Stored rows
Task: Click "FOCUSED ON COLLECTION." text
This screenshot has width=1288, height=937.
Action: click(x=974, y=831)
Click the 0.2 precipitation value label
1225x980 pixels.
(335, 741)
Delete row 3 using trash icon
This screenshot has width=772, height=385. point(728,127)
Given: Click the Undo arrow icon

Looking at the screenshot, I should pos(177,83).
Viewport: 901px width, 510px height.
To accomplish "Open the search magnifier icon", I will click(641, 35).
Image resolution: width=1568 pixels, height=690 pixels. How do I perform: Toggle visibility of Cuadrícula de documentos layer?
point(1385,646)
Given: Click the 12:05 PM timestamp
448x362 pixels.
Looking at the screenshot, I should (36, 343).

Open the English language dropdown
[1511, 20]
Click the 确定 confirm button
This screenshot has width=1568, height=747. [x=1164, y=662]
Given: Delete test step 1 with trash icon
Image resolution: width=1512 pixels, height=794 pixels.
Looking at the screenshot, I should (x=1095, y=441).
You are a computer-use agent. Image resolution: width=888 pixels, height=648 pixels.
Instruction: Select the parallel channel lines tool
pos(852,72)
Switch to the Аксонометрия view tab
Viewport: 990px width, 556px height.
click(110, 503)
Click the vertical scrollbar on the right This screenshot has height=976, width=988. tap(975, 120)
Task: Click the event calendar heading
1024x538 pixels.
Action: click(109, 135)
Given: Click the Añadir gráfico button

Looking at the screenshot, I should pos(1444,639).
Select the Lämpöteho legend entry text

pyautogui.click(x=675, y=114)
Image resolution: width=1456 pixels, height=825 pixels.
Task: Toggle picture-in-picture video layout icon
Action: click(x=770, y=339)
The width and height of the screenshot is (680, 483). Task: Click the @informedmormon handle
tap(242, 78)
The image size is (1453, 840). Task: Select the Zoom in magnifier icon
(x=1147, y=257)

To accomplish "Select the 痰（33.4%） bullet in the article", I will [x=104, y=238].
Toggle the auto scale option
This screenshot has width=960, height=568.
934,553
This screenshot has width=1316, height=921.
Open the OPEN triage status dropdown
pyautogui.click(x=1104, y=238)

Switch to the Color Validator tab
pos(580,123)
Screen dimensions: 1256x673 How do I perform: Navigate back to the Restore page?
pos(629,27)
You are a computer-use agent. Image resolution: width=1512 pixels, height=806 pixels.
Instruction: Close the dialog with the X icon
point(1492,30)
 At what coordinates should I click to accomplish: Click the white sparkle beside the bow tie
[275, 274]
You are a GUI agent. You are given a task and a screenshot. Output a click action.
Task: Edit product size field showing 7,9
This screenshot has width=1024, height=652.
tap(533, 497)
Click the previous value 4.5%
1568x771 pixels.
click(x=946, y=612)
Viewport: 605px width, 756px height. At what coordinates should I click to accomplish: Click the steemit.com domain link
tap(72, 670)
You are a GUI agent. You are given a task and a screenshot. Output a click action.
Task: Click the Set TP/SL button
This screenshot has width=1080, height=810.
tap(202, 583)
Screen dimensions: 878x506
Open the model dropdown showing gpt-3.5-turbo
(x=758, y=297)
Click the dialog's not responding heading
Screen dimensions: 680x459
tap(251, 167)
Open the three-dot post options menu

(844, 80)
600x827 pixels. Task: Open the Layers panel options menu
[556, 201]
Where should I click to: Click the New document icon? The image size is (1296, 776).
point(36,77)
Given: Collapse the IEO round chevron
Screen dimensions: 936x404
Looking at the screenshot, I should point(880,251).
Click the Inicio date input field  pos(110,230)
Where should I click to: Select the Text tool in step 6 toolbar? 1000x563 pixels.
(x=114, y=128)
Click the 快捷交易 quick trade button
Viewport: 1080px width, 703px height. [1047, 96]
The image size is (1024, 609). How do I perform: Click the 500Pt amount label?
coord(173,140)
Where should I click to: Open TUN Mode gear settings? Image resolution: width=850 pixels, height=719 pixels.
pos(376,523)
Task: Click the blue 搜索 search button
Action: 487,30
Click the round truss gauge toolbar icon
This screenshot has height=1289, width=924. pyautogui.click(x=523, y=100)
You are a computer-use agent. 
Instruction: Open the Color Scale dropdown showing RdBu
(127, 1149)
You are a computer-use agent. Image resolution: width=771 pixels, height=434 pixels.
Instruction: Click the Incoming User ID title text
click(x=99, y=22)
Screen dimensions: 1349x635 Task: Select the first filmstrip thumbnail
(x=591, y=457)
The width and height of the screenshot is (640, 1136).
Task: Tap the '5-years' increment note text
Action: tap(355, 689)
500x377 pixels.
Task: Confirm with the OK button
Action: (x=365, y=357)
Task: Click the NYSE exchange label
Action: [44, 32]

Required work
Copy the data above word for word, starting at the line that contains "Switch to the Color Validator tab" and ending with the line that contains "point(1492,30)".

Exercise answer
Switch to the Color Validator tab
pos(580,123)
Screen dimensions: 1256x673 How do I perform: Navigate back to the Restore page?
pos(629,27)
You are a computer-use agent. Image resolution: width=1512 pixels, height=806 pixels.
Instruction: Close the dialog with the X icon
point(1492,30)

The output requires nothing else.